The UAB-developed substance mimics the tissue lining our blood vessels — endothelium. Previous studies on the material showed that it could prevent the narrowing of the artery known as stenosis, allowing maturation of the AVF to continue.
“Our tests in the lab showed that this new coating promotes AVF maturation, and may have significant impact in the treatment of patients requiring dialysis,” said Ho-Wook Jun, Ph.D., biomedical engineering professor and co-founder of Endomimetics.
|“Our tests in the lab showed that this new coating promotes AVF maturation, and may have significant impact in the treatment of patients requiring dialysis.”|
“We believe the use of the bionanomatrix gel can substantially increase the success rate of AVF formation, addressing this unmet clinical need,” said Patrick Hwang, Ph.D., director of research and development for Endomimetics. “This would result in a significant decrease in the cost of creating AVFs as well as improving the overall life of the patient.”

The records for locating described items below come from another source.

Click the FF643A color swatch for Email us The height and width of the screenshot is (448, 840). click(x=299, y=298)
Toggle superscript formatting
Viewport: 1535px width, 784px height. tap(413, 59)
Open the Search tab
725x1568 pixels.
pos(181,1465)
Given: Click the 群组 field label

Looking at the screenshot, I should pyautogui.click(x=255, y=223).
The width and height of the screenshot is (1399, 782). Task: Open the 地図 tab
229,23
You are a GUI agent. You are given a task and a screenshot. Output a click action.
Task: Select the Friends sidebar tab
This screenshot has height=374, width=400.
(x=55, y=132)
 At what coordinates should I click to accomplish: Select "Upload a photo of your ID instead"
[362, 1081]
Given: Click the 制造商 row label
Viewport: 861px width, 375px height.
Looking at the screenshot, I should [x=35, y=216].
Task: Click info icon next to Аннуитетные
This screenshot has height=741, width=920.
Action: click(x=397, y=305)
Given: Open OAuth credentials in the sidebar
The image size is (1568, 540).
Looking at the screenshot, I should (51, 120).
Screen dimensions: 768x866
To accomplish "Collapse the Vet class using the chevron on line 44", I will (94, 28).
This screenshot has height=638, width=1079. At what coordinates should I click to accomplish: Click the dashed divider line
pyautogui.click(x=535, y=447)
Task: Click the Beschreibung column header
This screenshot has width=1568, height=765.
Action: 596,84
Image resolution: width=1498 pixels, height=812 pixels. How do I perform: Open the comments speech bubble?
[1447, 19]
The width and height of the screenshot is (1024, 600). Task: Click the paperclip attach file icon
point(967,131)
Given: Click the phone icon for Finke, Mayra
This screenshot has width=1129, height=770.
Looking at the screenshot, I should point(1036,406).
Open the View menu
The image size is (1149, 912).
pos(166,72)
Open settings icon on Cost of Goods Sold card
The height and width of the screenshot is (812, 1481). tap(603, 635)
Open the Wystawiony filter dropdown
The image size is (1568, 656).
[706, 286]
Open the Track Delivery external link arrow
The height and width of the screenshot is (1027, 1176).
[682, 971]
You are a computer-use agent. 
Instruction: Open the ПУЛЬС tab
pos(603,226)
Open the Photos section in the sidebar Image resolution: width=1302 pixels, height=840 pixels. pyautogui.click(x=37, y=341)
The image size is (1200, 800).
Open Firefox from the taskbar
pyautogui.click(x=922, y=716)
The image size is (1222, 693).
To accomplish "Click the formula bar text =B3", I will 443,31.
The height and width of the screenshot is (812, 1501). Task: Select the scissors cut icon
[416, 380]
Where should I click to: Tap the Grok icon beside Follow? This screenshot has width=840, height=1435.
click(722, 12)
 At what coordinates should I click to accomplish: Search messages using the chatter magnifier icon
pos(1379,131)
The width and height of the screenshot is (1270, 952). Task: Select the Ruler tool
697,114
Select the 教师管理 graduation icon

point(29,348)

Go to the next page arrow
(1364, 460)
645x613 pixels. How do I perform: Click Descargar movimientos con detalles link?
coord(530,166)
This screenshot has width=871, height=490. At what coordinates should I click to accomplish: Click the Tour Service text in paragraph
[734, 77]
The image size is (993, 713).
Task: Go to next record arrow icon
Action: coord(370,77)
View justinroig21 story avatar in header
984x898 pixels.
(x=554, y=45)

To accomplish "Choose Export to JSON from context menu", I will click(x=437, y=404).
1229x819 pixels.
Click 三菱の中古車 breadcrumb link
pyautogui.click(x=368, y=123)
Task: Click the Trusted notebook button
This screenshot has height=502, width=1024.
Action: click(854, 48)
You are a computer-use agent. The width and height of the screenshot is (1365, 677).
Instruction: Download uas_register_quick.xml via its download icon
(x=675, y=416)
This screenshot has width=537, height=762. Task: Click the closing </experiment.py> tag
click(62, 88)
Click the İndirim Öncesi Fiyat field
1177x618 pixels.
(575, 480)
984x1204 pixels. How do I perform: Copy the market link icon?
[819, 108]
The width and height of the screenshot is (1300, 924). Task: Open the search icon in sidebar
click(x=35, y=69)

“Obviously, we are very excited about receiving the grant, which will allow for the continued development of the bionanomatrix gel and its use in the creation of an access point, or AVF, to veins for patients requiring dialysis,” said Joseph Garner, Ph.D., CEO of Endomimetics and Assistant Professor in the School of Health Professions. “It is our belief, which is being supported by our data, that the bionanomatrix gel has the potential to greatly increase the rate at which the AVFs are successfully created, which will dramatically reduce the cost and physical pain endured by the patient.”
The Small Business Innovation grant totals $2 million and will support the development through further testing of the product. The grant is in phase two, which means the team will be able to continue the research and development efforts initiated when they were awarded a phase one grant last year. This phase will last two years, with the goal of being awarded a phase three grant to pursue commercialization.
“UAB has provided a unique environment in which engineers and clinicians can work together to develop an innovative idea to tackle clinically significant problems,” Jun said. “We have had so much support from the School of Engineering, School of Medicine, and the Bill L. Harbert Institute for Innovation and Entrepreneurship here at UAB, and we are looking forward to developing this solution further.”